Overall, disabled IT specialists were also found to be more highly qualified than other workers with disabilities and in 2021 approximately 65% of IT specialists with disabilities held a degree / HE level qualification compared 44% of workers with disabilities in other occupations.
Level of educational attainment amongst IT specialists (2021)
Source: Analysis of ONS Quarterly Labour Force Survey by BCS
IT specialists with disabilities were equally likely to hold a degree in an IT-related discipline as those without disabilities working in such occupations. In 2021, approximately 11% of IT specialists with / without disabilities held either a higher or undergraduate degree in a computing related subject.
IT specialists holding computing degrees (2021)
Source: Analysis of ONS Quarterly Labour Force Survey by BCS
Skills development
Despite the arguably high skill / knowledge requirements associated with their work, IT specialists as a whole in the UK do not appear any more likely than other workers to receive job-related education/training and throughout 2021, on average 26% of IT specialists stated that they had received some form of job-related education/training in the previous 13 weeks (i.e. as was the case for workers as a whole).

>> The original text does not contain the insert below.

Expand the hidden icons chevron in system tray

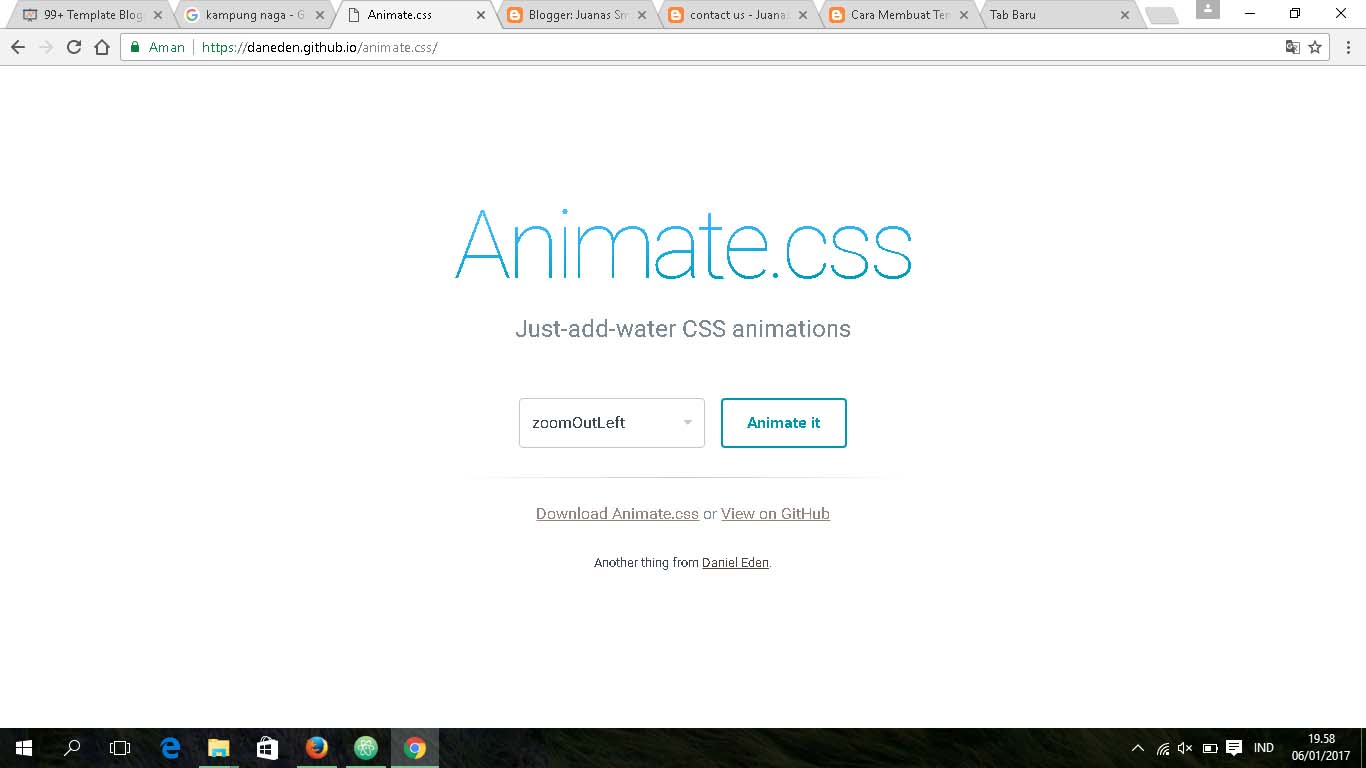[x=1138, y=747]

For disabled IT specialists however the proportion receiving education / training was notably higher (30%) – both when compared with disabled workers in other occupations (296%) and with other IT specialists without disabilities (25%).
Job-related education / training in the past 13 weeks (2021)
Source: Analysis of ONS Quarterly Labour Force Survey by BCS
Skills sourcing
As with other UK employees, the most common identifiable means of IT specialists[4] securing a job (where stated) is ‘replying to an advertisement’ with 33% of those that had been with their employer for less than one year over the 2017-21 period stating they had secured work in this manner.
The next most common way of IT specialists securing a job was via a private recruitment agency, and the likelihood of finding work by both these, and other means, appeared to be much the same for IT specialists with / without disabilities.
Means of finding work amongst IT specialists (2017-2021)
Source: Analysis of ONS Quarterly Labour Force Survey by BCS
[4] Employees / people on government schemes who have been with their current employer for less than one year/12 months prior to being interviewed for the LFS.